Great Lakes Companies Offer Oil Cleanup Ideas

Unconventional tools sift tar balls, soak up oil

They might be hundreds of miles removed from disaster, but a couple of Midwestern companies are among the many offering up ideas to help clean the oil-coated beaches of the Gulf Coast.

Among them is Gravely of Chicago, a mower company based in Lake Barrington.  The company has sent a small crew to Pensacola, Fla., to demonstrate the contraption it claim helps clean debris and litter from beaches.

The Sand Cleaner is an attachment that hooks onto a two-wheel, self-propelled tractor. The device digs four inches into the ground, sifts the sand and separates any solids into a removable container.

"We’ve been showing the equipment to the Air Force in the area and to the Mayor of Louisiana," said Gravely's owner, Jill Halloran. "We’ll be down there for another week or so, traveling through Louisiana, Mississippi and Florida."

A 34-inch machine, Halloran says the equipment is perfect for tight areas and for cleaning the "tar balls" that wash up on the Gulf shores.  The Sand Cleaner is capable of cleaning up to one acre of beach per hour, Halloran said.
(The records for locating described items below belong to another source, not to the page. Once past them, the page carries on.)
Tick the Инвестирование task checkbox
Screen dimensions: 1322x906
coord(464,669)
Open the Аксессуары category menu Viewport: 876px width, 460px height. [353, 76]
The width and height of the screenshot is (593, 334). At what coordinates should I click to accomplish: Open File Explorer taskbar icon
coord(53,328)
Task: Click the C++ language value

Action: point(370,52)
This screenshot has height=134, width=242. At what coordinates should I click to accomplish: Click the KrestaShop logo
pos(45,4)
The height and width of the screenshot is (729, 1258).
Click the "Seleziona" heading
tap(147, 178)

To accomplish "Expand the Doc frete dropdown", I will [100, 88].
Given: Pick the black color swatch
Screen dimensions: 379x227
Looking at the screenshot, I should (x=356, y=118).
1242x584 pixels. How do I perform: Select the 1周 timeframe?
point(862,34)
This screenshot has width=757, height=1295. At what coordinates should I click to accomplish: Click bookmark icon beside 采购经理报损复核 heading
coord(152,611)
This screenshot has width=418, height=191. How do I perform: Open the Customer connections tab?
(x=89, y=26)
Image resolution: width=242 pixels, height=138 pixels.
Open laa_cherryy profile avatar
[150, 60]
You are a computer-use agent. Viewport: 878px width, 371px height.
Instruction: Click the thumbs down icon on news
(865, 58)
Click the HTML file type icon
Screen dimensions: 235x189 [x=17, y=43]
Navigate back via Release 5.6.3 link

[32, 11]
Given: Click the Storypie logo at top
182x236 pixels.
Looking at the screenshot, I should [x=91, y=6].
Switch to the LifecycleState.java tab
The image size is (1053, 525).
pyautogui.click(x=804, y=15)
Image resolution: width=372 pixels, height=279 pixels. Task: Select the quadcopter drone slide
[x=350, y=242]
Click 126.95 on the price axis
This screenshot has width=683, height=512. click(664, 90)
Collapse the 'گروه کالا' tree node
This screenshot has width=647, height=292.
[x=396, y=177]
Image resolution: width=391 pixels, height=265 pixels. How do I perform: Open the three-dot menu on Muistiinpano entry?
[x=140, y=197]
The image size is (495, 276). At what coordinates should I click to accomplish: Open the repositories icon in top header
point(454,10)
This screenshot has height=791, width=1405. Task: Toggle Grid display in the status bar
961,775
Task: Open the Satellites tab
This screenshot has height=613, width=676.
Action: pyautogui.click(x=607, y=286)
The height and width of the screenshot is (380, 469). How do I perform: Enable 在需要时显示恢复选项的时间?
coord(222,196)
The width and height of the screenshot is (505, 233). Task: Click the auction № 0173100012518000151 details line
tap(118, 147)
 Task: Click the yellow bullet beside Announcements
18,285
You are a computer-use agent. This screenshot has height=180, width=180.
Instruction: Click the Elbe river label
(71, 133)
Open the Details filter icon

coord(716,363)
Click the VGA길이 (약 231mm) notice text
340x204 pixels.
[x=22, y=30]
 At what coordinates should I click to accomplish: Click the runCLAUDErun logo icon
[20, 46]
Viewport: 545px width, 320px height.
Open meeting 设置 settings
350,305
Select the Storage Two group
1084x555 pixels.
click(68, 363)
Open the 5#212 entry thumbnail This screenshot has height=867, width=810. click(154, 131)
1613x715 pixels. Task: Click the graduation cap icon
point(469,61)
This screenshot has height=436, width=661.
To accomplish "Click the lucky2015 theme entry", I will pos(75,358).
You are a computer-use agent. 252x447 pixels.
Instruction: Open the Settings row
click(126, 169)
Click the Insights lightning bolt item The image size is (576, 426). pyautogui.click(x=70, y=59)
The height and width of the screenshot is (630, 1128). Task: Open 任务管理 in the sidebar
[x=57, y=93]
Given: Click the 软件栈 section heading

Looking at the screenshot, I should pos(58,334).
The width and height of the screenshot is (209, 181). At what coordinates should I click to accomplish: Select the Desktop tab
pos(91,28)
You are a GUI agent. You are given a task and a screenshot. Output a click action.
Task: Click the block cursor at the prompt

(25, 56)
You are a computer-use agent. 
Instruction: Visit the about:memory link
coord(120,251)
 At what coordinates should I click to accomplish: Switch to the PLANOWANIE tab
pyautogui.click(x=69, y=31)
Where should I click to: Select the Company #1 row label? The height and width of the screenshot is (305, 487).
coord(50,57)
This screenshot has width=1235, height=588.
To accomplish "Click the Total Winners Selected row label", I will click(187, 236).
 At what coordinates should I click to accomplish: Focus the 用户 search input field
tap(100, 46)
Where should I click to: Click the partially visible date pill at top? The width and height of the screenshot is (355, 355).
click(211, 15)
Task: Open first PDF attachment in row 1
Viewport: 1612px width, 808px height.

Meanwhile, a knit pile fabric manufacturing company in Janesville, Wis., has come up with what may seem like an even simpler solution -- wool.  Monterey Mills has produced the oil-absorbing fabric for years, and has posted a video to YouTube demonstrating its capabilities in hopes of gaining federal attention.

"We’re a very large company that specializes in industrial fabric manufacturing," said company president Daniel Sinykin.  "We make the fabric on the end of paint rollers, a fabric that needs to absorb oil without absorbing water, which we think is a perfect solution to the oil spill."

Similar to their YouTube demonstration, Sinykin says the use of the fabric would be relatively simple.  A patrol boat would pull the fabric across the water and reeled in when the captain felt the wool was fully saturated. 

The 100 percent wool fabric can absorb seven times its weight, or around 30 pounds of oil per yard, Sinykin said.  The company can produce enough of the fabric to salvage 20 miles of beachfront every day.

But the good news doesn’t end there, as Sinykin says there are many options for use of the wool after it's done its dirty work.  The fabric could either be cleansed and reused or incinerated in a coal plant to generate energy.  A third option, he claimed, is to leave the biodegradable product to decompose and restore oil to the soil, which BP could then reclaim.

It took months to get BP's attention, but the oil company finally contacted Monterey Mills in July for a demonstration. Sinykin met BP representatives in a special meeting July 7 in Pensacola to test their product.

"We feel terrible for all the people being affected down there," Sinykin said.  "Anyone that has the capacity to help should be using all the resources that they can. That’s what we want to do."